Взмахнул руками Вавро — в глазах его кричал ужас при мысли, что его поглотит какая-нибудь рубрика, всего лишь незаметная струйка в море подобных же рубрик, подобных же человеческих судеб.
Нет! Еще нет! Еще надо ждать и надеяться!
И эта неделя потащилась, как тачка по вязкой дороге. В пространстве времени капля за каплей падали минуты, стучали в сознание Вавро, напоминая, что все, ожидаемое человеком, должно быть куплено ценой опасений и трепета.
— Мама!..
— Что тебе?
В эту неделю — решающую неделю — Вавро пришел к новой мысли, и теперь ее высказал:
— Вы ходили к священнику, но это не помогло. Так что к Бирнбауму не ходите.
— А я и не думала. Захочет — возьмет тебя, а не захочет, тогда уж и не знаю… Боже мой, боже мой, как же мы только…
Она не закончила. Боль камнем встала в горле, не пропуская слова.
Мать в тупике. Ничего не видит, жизнь обступила ее толстыми стенами, высокими, циничными в своем молчании. Пускай кричит, зовет на помощь — никто не отзовется, никто не поможет, только в высокие холодные стены будет, словно в бездонной пропасти, биться ее отчаянный голос, отдаваясь безучастным эхом.
У Вавро еще хватит сил хотя бы на то, чтоб вытянуться, подняться на цыпочки, попытаться заглянуть через стены. Но пропасть слишком глубока, а стены не прозрачны. Он только воображает, будто видит дальше матери, будто в неведомой черной мгле теплится маленький огонек надежды — на самом деле нет ничего, это только его собственная жажда жизни тлеет, выбрасывая временами кроваво-красные искры.

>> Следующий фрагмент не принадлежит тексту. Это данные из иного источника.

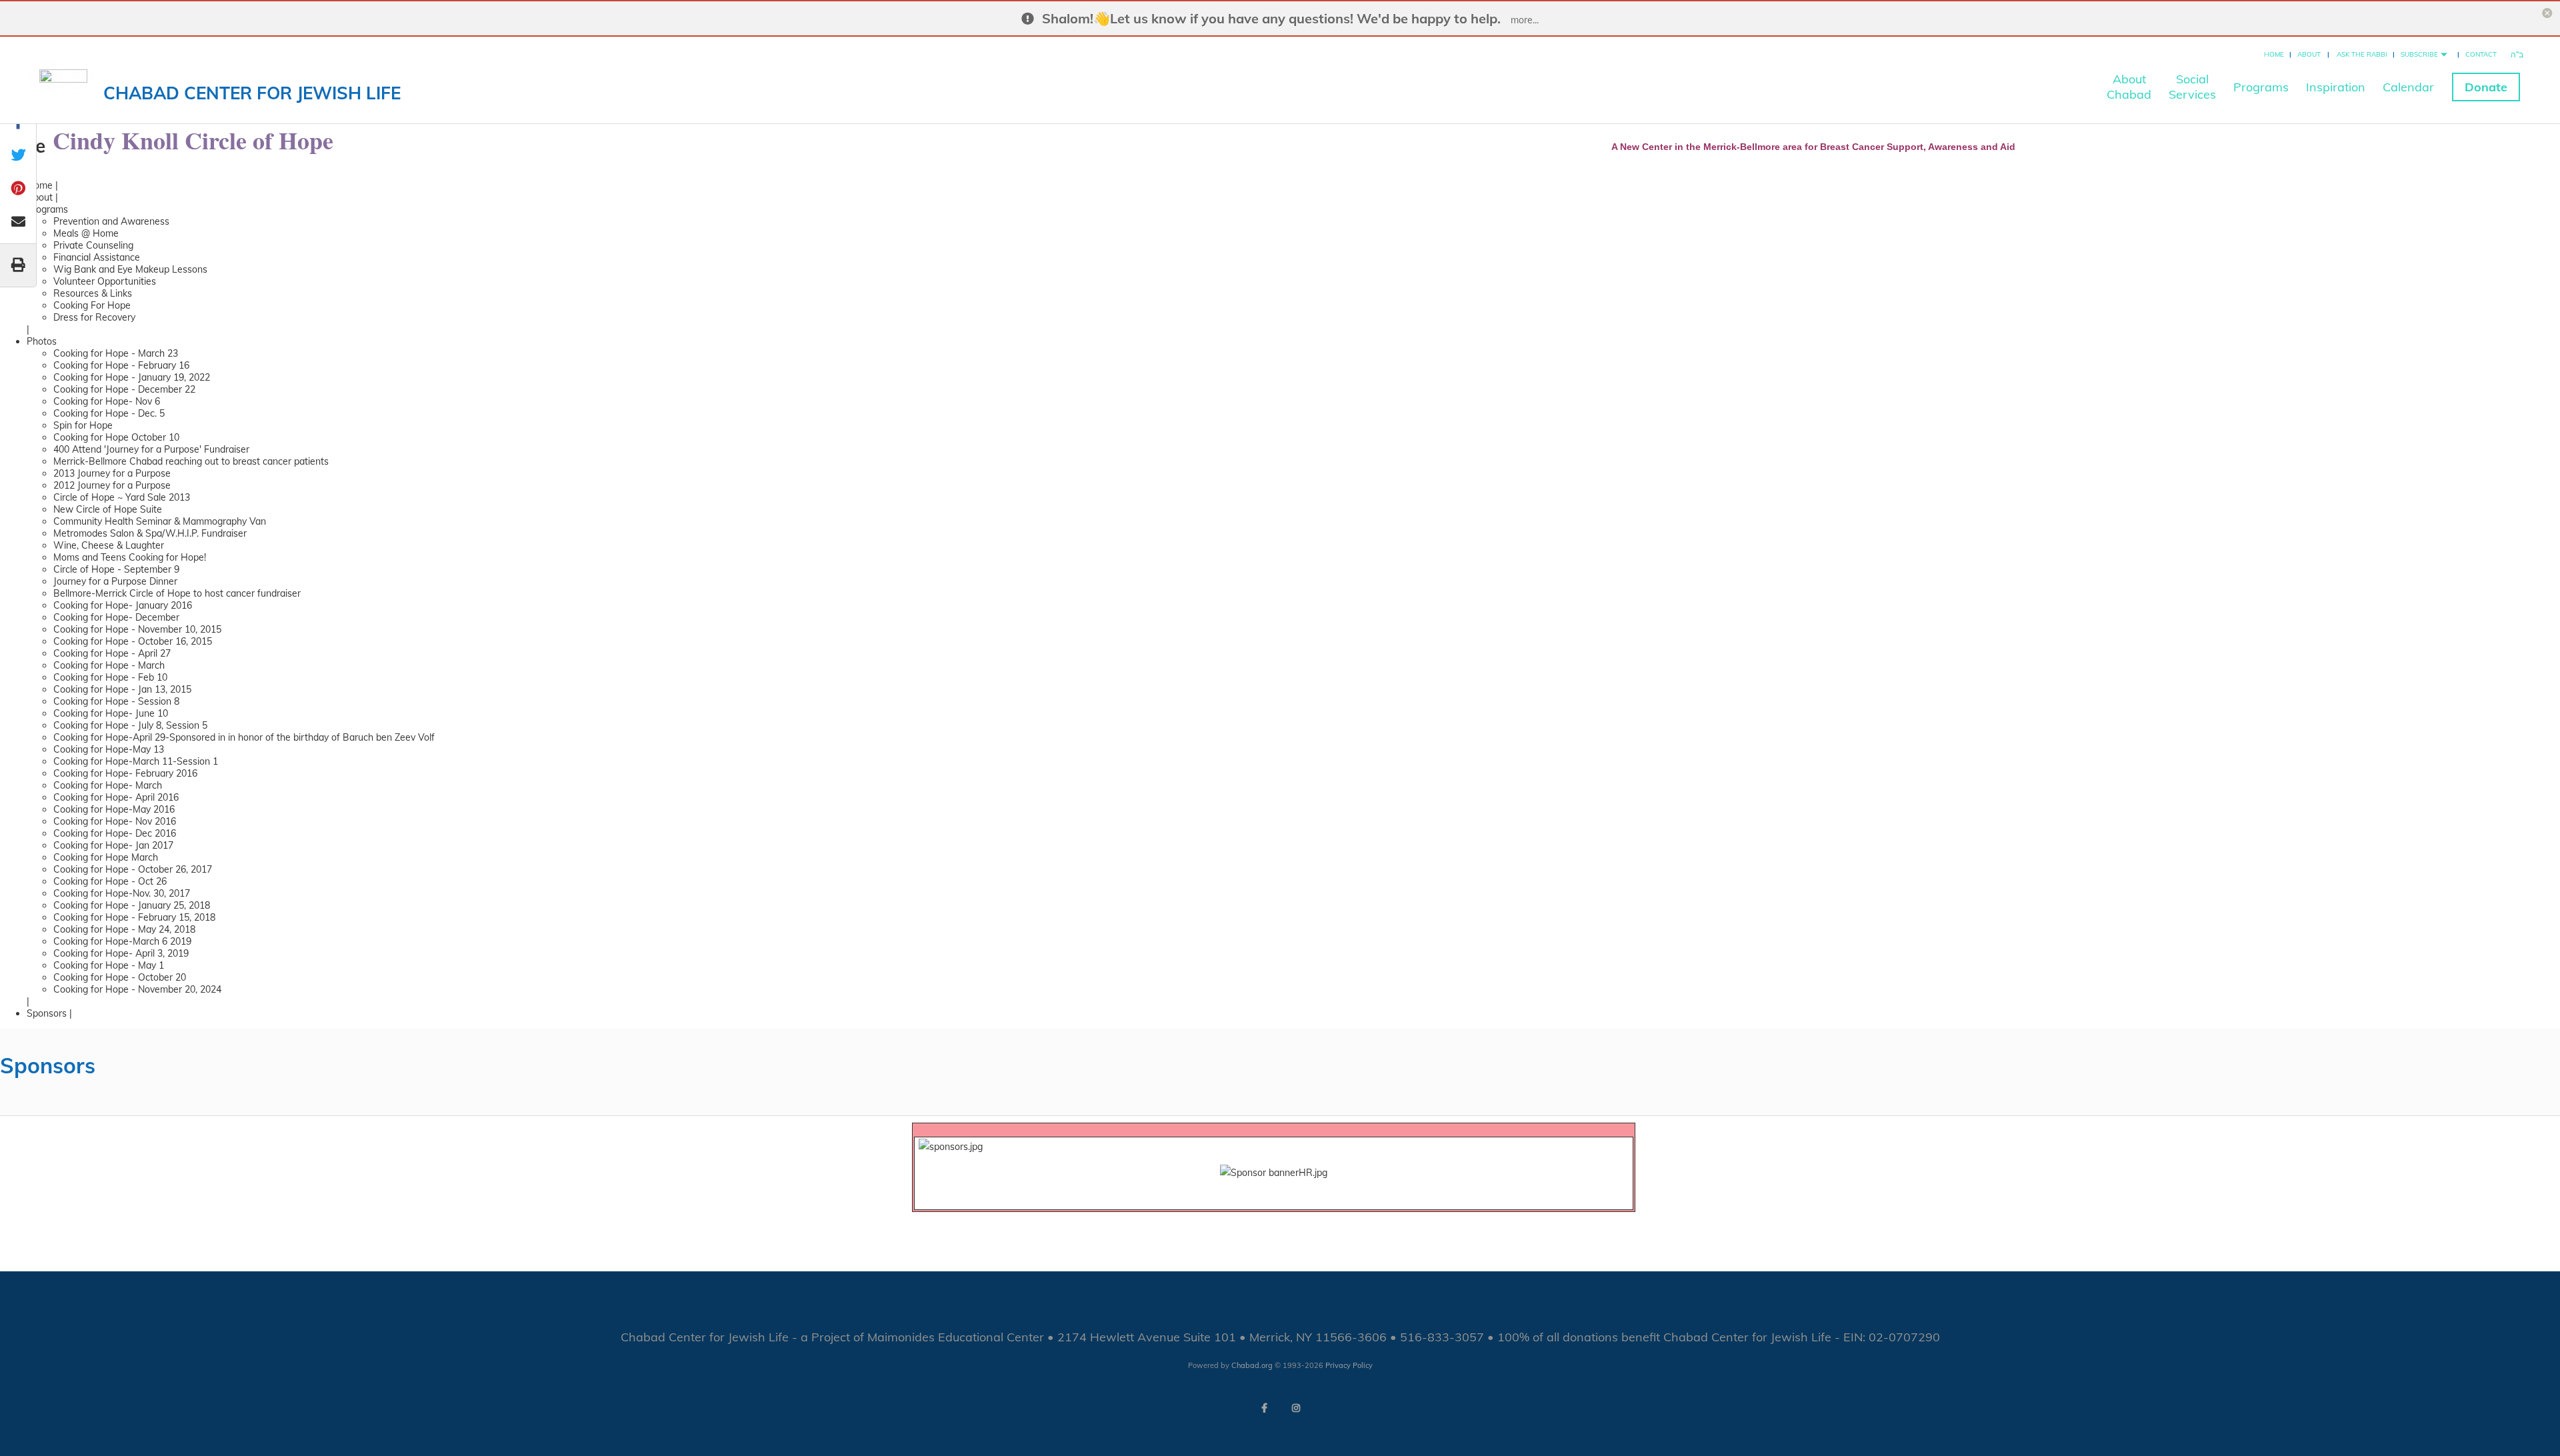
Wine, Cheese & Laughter (108, 545)
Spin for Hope (83, 425)
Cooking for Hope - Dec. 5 (109, 413)
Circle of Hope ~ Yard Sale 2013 (121, 497)
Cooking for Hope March (105, 857)
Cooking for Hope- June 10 (110, 713)
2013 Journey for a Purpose (112, 473)
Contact (2481, 54)
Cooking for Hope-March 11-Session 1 (135, 761)
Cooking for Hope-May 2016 (114, 809)
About (2309, 54)
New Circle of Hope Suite (107, 509)
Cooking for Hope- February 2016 (125, 773)
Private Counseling (93, 245)
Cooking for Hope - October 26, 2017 (132, 869)
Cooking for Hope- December (116, 617)
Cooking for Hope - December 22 (124, 389)
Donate (2486, 87)
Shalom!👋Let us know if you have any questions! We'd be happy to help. (1271, 18)
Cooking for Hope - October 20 (119, 977)
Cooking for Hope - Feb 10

А искры нужны. Октябрь скалил зубы, из его холодеющей пасти дул морозный ветер. Жизнь засыпала, — но что делать тому, кто еще не жил?
Что делать Вавро Клату?
За два дня до срока, когда должен был прийти ответ от Бирнбаума, мать вернулась с работы изнеможенная, измученная заботой.
— Господи, мальчик, мне так плохо… Я уже не справляюсь! Думала я об этом экспедиторе, и вдруг мне пришло в голову, что надо бы тебе пойти туда представиться, показаться им, поговорить…
— В объявлении этого не требовалось, — отвечал Вавро. — Еще подумают, что я навязываюсь.
— Правда, тебе и пойти-то не в чем! Вот чего я испугалась!